In recent weeks, Santorum has railed against an Obama administration policy that religious-affiliated schools, hospitals, and other institutions offer contraceptive coverage to employees in their health-insurance plans, agreeing with Catholic bishops who say that infringes on religious freedom.

"I like his basic family values," said Jill Byrd, 61, a retired teacher from Walled Lake who grew up in Philadelphia. "Santorum is the only candidate who is talking about what I believe in."

Her husband, Tom, said he liked Santorum's strong stand against Islamic extremists and emphasis on using any means necessary to stop Iran from getting nuclear weapons. He does not like Romney.

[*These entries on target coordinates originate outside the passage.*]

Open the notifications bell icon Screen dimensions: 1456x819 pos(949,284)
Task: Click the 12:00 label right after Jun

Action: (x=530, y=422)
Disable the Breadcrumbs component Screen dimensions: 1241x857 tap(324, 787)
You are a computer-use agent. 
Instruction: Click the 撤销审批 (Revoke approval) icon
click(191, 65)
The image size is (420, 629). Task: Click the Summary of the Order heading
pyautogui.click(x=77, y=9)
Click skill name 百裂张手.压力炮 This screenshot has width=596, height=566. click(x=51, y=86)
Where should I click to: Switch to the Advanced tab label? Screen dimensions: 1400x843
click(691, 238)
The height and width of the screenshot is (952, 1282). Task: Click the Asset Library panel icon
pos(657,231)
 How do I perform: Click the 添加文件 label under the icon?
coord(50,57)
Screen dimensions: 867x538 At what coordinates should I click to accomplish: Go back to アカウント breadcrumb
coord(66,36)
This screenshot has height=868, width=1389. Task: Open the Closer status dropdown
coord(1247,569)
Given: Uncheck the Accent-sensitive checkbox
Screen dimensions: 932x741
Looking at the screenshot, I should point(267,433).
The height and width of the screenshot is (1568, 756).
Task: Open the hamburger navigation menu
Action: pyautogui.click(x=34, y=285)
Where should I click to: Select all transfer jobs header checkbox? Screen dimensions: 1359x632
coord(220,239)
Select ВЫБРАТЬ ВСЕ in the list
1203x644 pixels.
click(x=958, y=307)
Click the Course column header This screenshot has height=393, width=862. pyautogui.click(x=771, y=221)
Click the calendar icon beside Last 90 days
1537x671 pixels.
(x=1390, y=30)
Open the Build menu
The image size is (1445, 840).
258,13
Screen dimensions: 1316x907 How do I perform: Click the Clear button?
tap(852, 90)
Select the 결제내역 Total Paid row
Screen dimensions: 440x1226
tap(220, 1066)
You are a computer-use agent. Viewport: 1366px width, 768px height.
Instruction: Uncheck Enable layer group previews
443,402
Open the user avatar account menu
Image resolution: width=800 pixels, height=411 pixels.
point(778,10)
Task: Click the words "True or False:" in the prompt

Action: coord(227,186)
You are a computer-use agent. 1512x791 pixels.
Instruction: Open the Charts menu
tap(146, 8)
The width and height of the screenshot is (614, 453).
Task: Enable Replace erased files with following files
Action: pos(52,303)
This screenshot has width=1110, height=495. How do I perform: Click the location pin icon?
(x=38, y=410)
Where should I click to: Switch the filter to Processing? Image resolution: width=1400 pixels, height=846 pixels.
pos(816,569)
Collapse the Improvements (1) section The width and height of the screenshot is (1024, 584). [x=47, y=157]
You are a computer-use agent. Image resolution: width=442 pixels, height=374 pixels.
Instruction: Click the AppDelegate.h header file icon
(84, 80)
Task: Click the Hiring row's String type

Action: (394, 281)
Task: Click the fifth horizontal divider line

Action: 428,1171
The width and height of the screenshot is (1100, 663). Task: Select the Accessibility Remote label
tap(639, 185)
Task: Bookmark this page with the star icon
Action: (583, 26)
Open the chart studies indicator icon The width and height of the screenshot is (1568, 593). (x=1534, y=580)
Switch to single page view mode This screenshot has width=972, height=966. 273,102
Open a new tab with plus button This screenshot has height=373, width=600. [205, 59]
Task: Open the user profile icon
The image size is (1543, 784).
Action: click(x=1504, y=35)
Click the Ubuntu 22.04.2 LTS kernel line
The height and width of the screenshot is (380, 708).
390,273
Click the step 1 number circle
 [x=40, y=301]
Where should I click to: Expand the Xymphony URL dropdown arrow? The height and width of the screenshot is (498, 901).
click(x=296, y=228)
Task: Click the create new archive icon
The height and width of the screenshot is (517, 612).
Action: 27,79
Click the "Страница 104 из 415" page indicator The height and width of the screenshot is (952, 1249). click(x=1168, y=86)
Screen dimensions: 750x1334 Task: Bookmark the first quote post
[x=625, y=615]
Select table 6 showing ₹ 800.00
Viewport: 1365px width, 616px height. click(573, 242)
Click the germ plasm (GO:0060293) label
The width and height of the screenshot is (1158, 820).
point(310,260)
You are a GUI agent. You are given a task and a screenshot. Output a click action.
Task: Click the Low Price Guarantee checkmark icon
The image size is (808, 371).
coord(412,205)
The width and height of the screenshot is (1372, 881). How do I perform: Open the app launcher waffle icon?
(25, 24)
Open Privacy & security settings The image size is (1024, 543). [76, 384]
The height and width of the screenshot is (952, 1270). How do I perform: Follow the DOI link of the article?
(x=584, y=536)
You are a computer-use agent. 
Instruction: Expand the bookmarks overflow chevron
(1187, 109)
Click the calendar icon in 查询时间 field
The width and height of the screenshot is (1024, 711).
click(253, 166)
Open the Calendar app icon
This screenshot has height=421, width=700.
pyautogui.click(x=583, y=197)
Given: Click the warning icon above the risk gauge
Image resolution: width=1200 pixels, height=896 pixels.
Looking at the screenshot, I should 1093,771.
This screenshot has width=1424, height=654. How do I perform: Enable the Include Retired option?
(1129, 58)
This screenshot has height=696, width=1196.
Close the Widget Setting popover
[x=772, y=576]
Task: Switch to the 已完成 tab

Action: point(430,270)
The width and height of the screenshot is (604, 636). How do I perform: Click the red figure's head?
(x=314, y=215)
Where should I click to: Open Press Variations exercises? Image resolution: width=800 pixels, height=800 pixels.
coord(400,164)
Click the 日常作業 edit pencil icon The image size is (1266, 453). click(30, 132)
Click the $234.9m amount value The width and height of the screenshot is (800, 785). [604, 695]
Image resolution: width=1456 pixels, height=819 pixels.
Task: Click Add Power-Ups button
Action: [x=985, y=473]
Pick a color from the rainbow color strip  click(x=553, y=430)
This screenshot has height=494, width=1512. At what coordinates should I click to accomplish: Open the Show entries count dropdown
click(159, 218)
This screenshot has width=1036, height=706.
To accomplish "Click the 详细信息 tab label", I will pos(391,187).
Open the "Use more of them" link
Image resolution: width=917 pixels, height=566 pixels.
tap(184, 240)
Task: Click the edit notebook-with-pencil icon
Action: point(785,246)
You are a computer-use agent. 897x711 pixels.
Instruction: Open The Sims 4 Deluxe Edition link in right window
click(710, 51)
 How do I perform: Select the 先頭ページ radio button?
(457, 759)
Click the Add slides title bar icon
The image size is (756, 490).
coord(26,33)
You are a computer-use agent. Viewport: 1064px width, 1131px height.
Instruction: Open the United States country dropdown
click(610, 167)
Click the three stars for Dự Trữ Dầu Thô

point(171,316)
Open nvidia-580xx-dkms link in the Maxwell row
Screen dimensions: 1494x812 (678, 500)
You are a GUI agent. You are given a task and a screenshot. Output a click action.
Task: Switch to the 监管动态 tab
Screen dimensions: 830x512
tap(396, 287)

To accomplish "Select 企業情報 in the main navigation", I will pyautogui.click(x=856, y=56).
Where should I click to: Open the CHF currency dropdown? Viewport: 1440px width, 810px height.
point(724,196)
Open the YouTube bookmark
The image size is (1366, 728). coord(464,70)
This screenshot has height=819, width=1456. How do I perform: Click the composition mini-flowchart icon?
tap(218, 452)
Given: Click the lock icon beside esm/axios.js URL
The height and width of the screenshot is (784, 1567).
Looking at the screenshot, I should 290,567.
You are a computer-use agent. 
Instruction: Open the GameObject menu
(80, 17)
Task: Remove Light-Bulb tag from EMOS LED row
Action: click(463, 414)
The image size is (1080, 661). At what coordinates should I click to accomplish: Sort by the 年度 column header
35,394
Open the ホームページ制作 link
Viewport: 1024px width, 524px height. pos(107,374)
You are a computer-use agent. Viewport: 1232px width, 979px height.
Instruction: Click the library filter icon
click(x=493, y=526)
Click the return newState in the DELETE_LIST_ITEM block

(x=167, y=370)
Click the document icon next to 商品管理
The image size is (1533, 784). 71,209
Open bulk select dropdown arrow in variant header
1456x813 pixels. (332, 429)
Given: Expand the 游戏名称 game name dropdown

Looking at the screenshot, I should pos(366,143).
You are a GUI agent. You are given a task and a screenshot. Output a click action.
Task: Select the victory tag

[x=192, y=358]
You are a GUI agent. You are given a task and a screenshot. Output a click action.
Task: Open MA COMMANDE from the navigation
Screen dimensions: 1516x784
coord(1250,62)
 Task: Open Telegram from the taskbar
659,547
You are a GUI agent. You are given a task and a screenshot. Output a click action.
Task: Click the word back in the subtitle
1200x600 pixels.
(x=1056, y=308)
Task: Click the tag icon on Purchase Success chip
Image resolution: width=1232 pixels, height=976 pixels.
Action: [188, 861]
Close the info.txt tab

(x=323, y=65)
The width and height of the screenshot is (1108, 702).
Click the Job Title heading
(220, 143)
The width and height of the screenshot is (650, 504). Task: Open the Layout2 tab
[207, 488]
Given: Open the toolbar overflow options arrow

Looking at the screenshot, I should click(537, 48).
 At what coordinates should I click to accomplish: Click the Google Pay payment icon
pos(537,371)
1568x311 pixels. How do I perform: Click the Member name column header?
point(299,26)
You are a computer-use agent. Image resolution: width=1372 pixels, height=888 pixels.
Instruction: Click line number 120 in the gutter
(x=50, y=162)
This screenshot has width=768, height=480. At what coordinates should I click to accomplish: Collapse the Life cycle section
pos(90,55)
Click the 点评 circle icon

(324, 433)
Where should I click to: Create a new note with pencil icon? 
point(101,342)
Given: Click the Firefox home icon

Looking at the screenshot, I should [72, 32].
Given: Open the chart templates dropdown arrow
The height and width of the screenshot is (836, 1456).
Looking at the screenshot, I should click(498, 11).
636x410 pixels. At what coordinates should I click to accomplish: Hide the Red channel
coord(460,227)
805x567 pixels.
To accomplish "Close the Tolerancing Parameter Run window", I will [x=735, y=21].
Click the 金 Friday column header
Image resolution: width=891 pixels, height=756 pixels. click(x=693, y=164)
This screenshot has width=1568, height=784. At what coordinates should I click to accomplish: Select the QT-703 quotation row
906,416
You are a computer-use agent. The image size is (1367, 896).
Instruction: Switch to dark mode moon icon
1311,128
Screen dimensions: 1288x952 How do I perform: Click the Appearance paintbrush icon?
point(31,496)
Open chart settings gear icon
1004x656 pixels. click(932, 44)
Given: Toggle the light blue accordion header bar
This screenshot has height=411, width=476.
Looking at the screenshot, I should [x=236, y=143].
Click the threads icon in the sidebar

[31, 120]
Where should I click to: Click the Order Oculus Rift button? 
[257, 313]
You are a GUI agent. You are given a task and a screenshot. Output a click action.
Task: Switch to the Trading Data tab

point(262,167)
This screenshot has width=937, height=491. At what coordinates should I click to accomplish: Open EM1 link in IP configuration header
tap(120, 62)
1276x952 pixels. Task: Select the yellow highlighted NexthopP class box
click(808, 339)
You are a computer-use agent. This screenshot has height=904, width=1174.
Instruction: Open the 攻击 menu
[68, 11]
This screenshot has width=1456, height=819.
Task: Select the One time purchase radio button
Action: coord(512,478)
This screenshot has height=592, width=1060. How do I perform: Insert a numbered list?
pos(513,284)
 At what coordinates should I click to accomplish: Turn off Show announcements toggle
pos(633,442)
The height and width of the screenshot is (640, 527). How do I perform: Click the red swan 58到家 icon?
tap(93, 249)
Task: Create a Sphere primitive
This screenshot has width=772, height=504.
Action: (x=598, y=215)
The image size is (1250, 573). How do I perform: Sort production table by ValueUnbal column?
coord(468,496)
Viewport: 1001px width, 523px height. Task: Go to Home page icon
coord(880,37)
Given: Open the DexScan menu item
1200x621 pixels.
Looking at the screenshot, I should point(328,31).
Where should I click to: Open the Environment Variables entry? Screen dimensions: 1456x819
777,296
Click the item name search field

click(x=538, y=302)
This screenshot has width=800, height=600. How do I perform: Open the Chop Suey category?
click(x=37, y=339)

"I don't know why, but there's something I just don't trust about Romney," said Tom Byrd, 54, who retired from General Motors' Ypsilanti transmission plant in 2009. "He doesn't seem honest. Maybe he has too much money."

Lance Pawloski, 52, skipped his own parish's fish fry in nearby White Lake because he heard Santorum was going to drop by.

"I believe Santorum is the one could stand up and register a knockout in a debate with Obama," Pawloski said. "He's not afraid."